#### TASK DIRECTIONS:
Starting at the first line of the listing and ending with the line that contains "Action: pyautogui.click(x=367, y=494)", rewrite those lines with "progress bar" replaced by "loading bar" and everything else left unchanged.

#### STORED RECORDS:
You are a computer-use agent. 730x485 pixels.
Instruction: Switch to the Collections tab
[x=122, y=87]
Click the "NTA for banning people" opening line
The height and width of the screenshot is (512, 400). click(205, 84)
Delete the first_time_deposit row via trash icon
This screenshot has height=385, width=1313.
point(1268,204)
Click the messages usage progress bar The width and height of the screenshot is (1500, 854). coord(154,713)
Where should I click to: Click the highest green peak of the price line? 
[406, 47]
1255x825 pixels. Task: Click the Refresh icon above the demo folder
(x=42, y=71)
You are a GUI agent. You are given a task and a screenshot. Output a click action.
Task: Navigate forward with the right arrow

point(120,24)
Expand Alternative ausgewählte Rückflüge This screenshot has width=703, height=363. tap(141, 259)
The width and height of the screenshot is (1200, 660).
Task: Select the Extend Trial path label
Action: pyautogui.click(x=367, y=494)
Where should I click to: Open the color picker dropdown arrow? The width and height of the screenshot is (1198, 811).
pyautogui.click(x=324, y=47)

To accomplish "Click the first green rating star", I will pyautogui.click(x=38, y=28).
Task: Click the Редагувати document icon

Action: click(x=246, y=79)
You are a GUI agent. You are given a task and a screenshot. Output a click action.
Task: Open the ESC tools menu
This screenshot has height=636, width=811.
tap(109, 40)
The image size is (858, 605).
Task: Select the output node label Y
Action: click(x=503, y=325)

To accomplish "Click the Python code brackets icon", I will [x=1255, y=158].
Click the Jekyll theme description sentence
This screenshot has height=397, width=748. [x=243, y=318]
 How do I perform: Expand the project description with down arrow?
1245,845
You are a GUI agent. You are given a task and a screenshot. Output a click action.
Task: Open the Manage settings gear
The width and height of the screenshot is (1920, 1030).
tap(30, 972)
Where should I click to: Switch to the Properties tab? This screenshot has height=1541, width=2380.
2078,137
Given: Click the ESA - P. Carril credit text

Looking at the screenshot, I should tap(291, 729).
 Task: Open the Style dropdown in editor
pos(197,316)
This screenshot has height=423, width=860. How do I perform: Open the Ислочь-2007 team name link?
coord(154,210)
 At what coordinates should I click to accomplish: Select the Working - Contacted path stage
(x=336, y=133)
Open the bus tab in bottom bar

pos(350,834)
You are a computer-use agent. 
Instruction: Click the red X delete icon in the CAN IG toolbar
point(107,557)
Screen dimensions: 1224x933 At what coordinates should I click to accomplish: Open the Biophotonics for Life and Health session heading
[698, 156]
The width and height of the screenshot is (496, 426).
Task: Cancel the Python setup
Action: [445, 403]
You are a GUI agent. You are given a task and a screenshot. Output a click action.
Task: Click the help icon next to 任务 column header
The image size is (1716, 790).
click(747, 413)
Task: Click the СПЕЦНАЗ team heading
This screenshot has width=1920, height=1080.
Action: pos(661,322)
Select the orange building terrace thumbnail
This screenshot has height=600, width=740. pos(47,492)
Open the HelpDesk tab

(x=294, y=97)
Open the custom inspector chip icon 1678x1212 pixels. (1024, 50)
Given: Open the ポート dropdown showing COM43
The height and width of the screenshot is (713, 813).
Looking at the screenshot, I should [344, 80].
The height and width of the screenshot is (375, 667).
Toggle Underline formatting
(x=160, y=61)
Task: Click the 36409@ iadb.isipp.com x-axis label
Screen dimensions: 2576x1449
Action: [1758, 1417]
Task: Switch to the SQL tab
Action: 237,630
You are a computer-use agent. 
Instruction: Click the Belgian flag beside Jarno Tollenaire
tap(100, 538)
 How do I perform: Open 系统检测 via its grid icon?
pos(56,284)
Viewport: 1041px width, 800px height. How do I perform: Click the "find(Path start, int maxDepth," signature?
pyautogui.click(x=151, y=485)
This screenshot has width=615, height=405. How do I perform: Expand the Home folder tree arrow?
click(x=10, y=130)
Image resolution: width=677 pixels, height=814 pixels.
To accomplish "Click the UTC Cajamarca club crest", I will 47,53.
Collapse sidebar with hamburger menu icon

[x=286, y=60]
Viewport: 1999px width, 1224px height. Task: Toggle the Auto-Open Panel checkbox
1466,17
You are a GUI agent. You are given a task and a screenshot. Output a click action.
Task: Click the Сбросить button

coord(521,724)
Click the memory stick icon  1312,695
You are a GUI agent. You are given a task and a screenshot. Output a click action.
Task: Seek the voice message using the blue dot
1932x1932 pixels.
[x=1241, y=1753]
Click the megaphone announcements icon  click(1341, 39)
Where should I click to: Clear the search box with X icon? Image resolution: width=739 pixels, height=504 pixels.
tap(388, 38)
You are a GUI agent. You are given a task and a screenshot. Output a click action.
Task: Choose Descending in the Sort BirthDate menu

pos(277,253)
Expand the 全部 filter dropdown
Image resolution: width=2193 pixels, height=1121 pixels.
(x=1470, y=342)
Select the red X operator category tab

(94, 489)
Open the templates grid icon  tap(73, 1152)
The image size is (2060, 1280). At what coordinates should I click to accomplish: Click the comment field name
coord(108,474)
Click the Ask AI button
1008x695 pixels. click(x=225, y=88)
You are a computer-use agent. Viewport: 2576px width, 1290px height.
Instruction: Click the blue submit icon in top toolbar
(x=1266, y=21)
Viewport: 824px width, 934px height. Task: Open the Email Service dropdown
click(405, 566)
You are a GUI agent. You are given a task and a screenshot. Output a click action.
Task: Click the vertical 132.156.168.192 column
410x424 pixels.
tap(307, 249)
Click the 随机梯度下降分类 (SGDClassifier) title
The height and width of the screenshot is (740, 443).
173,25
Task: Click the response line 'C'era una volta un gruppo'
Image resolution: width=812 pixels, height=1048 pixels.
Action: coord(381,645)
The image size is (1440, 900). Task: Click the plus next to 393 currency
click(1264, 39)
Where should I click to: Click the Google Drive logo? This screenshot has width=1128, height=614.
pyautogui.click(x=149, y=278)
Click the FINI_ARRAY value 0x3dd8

#### EXERCISE ANSWER:
You are a computer-use agent. 730x485 pixels.
Instruction: Switch to the Collections tab
[x=122, y=87]
Click the "NTA for banning people" opening line
The height and width of the screenshot is (512, 400). click(205, 84)
Delete the first_time_deposit row via trash icon
This screenshot has height=385, width=1313.
point(1268,204)
Click the messages usage loading bar The width and height of the screenshot is (1500, 854). coord(154,713)
Where should I click to: Click the highest green peak of the price line? 
[406, 47]
1255x825 pixels. Task: Click the Refresh icon above the demo folder
(x=42, y=71)
You are a GUI agent. You are given a task and a screenshot. Output a click action.
Task: Navigate forward with the right arrow

point(120,24)
Expand Alternative ausgewählte Rückflüge This screenshot has width=703, height=363. tap(141, 259)
The width and height of the screenshot is (1200, 660).
Task: Select the Extend Trial path label
Action: pyautogui.click(x=367, y=494)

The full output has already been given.